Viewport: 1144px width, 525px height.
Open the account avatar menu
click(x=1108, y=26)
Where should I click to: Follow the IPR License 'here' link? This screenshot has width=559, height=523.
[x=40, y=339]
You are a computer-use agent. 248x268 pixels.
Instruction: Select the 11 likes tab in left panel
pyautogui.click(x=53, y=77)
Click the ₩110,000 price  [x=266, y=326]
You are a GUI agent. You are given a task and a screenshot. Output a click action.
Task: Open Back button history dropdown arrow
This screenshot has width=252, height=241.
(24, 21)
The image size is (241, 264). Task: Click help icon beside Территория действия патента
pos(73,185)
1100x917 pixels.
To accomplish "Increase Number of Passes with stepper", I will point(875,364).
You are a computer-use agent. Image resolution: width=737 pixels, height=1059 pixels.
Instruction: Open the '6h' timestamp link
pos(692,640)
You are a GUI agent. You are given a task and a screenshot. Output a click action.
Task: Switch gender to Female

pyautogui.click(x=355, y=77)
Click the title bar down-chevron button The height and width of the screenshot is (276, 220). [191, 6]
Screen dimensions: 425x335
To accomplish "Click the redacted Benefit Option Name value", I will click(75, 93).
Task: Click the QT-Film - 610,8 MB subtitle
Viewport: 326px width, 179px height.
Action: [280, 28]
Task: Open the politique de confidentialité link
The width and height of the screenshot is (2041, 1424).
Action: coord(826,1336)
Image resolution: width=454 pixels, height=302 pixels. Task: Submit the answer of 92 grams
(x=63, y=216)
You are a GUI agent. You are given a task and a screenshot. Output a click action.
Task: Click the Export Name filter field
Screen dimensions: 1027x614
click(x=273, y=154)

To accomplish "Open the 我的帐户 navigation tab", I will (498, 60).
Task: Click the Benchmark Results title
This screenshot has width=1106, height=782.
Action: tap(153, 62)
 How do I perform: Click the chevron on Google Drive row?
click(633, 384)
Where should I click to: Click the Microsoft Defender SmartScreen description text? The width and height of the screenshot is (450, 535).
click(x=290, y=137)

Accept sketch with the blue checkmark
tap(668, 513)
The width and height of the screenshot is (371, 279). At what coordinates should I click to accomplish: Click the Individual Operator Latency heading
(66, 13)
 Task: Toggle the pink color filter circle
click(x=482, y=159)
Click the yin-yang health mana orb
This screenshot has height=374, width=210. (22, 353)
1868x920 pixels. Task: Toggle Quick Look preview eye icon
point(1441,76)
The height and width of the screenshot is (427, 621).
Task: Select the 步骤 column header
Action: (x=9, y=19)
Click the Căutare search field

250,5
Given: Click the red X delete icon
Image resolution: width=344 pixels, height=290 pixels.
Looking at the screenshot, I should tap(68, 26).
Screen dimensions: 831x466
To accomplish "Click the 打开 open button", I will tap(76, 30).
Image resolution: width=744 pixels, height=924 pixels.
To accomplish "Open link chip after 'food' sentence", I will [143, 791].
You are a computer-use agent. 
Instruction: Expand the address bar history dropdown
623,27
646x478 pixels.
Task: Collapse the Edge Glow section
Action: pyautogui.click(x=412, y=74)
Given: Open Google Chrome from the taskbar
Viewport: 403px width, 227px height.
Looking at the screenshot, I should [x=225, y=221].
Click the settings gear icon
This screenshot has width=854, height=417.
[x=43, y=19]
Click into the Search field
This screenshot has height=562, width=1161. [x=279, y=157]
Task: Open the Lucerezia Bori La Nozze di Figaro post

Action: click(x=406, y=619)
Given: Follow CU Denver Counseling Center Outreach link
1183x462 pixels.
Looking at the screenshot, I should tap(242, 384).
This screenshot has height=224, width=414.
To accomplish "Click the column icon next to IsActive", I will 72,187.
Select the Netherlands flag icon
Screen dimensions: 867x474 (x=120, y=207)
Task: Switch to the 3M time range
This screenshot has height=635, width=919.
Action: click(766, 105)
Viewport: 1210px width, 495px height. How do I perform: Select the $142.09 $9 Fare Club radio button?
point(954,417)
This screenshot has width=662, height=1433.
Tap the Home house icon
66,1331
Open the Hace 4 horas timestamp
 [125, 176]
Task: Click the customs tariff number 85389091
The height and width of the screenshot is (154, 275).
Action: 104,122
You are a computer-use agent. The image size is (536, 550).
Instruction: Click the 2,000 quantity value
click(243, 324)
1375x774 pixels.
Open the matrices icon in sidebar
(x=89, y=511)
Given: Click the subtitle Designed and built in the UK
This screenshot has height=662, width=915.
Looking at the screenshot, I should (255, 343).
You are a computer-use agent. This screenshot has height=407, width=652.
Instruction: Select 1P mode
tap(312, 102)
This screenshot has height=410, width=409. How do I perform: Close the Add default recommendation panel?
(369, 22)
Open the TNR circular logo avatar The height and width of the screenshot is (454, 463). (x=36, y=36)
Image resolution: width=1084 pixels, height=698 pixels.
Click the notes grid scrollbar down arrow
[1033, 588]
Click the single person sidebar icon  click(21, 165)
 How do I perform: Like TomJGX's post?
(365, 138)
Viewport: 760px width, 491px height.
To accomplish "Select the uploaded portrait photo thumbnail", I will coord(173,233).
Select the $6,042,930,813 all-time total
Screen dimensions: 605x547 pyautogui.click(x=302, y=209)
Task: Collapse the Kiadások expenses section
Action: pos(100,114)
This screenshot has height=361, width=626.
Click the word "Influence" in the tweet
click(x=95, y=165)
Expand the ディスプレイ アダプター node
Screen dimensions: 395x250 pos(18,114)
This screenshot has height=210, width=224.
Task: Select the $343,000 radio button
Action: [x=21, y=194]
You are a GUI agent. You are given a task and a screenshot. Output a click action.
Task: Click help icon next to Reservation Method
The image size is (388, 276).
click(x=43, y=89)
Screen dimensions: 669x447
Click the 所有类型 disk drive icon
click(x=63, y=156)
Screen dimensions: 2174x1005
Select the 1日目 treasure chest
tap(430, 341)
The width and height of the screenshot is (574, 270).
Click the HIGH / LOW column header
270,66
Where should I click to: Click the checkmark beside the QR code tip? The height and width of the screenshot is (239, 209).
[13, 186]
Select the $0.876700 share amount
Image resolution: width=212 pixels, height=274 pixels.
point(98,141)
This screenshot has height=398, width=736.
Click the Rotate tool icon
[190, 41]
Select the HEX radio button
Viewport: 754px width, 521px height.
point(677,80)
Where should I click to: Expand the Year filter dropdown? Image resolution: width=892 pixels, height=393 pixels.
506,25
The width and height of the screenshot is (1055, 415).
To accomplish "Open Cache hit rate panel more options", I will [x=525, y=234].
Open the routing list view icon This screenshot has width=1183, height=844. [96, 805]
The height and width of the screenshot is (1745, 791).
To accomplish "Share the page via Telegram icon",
————————
--- WHAT THE EXERCISE ASKS ---
The answer must be all the lines above that hold the word "Name".

--- EXPECTED OUTPUT ---
To accomplish "Click the redacted Benefit Option Name value", I will click(75, 93).
Task: Click the Export Name filter field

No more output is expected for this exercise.